--- Material to process ---
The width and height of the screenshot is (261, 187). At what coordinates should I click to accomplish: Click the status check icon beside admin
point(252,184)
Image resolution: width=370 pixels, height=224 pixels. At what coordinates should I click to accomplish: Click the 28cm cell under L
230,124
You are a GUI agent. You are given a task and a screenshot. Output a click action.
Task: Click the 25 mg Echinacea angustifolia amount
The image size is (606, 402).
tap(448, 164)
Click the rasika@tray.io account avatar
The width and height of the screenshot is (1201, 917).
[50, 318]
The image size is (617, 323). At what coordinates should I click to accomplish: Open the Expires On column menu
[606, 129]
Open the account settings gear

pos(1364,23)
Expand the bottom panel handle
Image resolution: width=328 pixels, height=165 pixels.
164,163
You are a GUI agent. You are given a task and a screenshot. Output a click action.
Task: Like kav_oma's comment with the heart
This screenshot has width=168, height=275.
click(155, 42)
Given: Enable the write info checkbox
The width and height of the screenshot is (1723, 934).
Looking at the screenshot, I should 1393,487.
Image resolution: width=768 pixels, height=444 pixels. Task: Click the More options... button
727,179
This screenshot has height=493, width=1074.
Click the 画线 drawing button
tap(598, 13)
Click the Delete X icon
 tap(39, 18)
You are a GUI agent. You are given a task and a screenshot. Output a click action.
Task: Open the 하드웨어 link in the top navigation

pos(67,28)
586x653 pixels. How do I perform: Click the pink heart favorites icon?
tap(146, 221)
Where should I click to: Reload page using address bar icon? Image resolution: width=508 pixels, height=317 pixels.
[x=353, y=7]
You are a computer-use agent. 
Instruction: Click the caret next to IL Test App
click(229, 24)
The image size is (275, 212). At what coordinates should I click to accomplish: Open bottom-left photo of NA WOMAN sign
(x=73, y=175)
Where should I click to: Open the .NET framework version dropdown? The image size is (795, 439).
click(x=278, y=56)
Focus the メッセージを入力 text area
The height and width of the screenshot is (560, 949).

--- Short exercise ---
Rewrite all of the items above, changing every occurrence of "At what coordinates should I click to accomplish" to "Which point should I click to accomplish" and leaving every other word unchanged.

--- Task solution ---
The width and height of the screenshot is (261, 187). Which point should I click to accomplish: Click the status check icon beside admin
point(252,184)
Image resolution: width=370 pixels, height=224 pixels. Which point should I click to accomplish: Click the 28cm cell under L
230,124
You are a GUI agent. You are given a task and a screenshot. Output a click action.
Task: Click the 25 mg Echinacea angustifolia amount
The image size is (606, 402).
tap(448, 164)
Click the rasika@tray.io account avatar
The width and height of the screenshot is (1201, 917).
[50, 318]
The image size is (617, 323). Which point should I click to accomplish: Open the Expires On column menu
[606, 129]
Open the account settings gear

pos(1364,23)
Expand the bottom panel handle
Image resolution: width=328 pixels, height=165 pixels.
164,163
You are a GUI agent. You are given a task and a screenshot. Output a click action.
Task: Like kav_oma's comment with the heart
This screenshot has width=168, height=275.
click(155, 42)
Given: Enable the write info checkbox
The width and height of the screenshot is (1723, 934).
Looking at the screenshot, I should 1393,487.
Image resolution: width=768 pixels, height=444 pixels. Task: Click the More options... button
727,179
This screenshot has height=493, width=1074.
Click the 画线 drawing button
tap(598, 13)
Click the Delete X icon
 tap(39, 18)
You are a GUI agent. You are given a task and a screenshot. Output a click action.
Task: Open the 하드웨어 link in the top navigation

pos(67,28)
586x653 pixels. How do I perform: Click the pink heart favorites icon?
tap(146, 221)
Where should I click to: Reload page using address bar icon? Image resolution: width=508 pixels, height=317 pixels.
[x=353, y=7]
You are a computer-use agent. 
Instruction: Click the caret next to IL Test App
click(229, 24)
The image size is (275, 212). Which point should I click to accomplish: Open bottom-left photo of NA WOMAN sign
(x=73, y=175)
Where should I click to: Open the .NET framework version dropdown? The image size is (795, 439).
click(x=278, y=56)
Focus the メッセージを入力 text area
The height and width of the screenshot is (560, 949).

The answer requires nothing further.